One major contribution of this paper is the Witness algorithm. Like
other algorithms, Witness approximates the value function of a POMDP
as a piecewise-linear convex function, which can be represented by a
set of vectors, and creates an incrementally better approximation by
adding vectors to the set. The improvement of Witness over these
other algorithms seems to be in determining the vector (if any) that
should be added to the set. This problem is formulated as a linear
program, which produces approximate solutions quickly. The final set
of vectors partitions the belief space and a policy graph is created
using these partitions as nodes (I wasn't sure if this is an original
contribution, but it is a neat idea anyway, and seems similar in a way
to the use of ADDs in SPUDD). The authors include some examples that
explain the intuition behind why the structure of problems often
result in the belief state space forming a relatively small number of
partitions, showing the use of this approach.
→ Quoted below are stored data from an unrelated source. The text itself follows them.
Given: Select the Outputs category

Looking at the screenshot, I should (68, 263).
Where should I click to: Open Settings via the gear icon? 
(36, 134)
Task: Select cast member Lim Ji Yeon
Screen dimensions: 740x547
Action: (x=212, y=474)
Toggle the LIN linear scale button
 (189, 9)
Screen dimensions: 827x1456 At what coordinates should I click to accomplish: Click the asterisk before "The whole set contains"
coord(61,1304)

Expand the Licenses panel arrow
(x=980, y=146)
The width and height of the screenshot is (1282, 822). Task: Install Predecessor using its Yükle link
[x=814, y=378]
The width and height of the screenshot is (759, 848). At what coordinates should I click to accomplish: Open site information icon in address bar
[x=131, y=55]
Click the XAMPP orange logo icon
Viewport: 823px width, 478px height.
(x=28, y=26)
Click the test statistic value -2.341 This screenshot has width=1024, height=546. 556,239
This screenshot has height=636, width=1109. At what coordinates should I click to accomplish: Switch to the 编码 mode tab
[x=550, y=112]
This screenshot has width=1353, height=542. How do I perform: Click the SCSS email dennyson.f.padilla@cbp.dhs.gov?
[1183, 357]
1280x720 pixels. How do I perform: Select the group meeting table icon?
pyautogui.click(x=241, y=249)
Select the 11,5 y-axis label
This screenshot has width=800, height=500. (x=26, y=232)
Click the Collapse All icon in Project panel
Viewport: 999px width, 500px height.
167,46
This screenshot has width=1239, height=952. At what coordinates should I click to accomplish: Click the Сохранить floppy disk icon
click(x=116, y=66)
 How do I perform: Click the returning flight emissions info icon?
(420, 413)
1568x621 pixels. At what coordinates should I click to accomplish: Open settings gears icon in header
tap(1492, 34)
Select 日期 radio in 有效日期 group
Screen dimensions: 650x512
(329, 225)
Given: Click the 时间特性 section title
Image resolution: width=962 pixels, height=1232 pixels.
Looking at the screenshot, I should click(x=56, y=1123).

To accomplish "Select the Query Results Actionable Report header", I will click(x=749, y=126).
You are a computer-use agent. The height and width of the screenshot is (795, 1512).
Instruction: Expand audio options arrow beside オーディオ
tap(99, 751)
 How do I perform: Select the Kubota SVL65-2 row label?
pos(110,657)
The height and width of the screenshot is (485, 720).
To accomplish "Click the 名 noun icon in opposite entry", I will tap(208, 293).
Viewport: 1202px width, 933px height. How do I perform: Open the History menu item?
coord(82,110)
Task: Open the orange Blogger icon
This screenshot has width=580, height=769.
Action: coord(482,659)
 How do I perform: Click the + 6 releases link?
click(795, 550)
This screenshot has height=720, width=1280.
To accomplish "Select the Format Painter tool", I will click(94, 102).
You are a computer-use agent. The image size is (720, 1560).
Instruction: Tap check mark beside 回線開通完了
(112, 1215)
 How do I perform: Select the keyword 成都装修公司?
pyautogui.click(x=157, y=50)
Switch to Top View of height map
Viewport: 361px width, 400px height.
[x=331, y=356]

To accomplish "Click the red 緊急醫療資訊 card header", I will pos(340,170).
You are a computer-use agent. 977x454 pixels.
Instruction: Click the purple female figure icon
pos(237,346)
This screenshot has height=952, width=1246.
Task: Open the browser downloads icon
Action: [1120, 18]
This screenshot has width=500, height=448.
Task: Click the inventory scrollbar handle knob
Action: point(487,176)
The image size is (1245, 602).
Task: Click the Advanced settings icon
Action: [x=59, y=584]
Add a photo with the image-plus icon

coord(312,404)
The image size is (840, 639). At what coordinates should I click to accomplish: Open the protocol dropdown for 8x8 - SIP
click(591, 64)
The major weakness of this paper is just the sketchiness of some of
the details of this work and the work that it builds upon. The paper
claims that in theory and practice their algorithm is faster than its
predecessors, but the authors do not show why. For instance, it would
have been nice to see a comparison with the linear support algorithm
of Cheng's that is mentioned. The paper also mentions a heuristic for
creating the policy graph from the final set of vectors, but does not
expand on it. Another complaint that is more or less invariant over
the MDP papers we have read is with the treatment of experiments; the
problems that the algorithm was run on were not characterized in any
sense, and the results of the experiments were spotty. This probably
points to a lack of a good set of standard benchmarks for these
problems, for which the authors cannot really be blamed. From the
results given, however, it is evident that even with the improvements
made in this work it is not yet practical to solve large POMDPs.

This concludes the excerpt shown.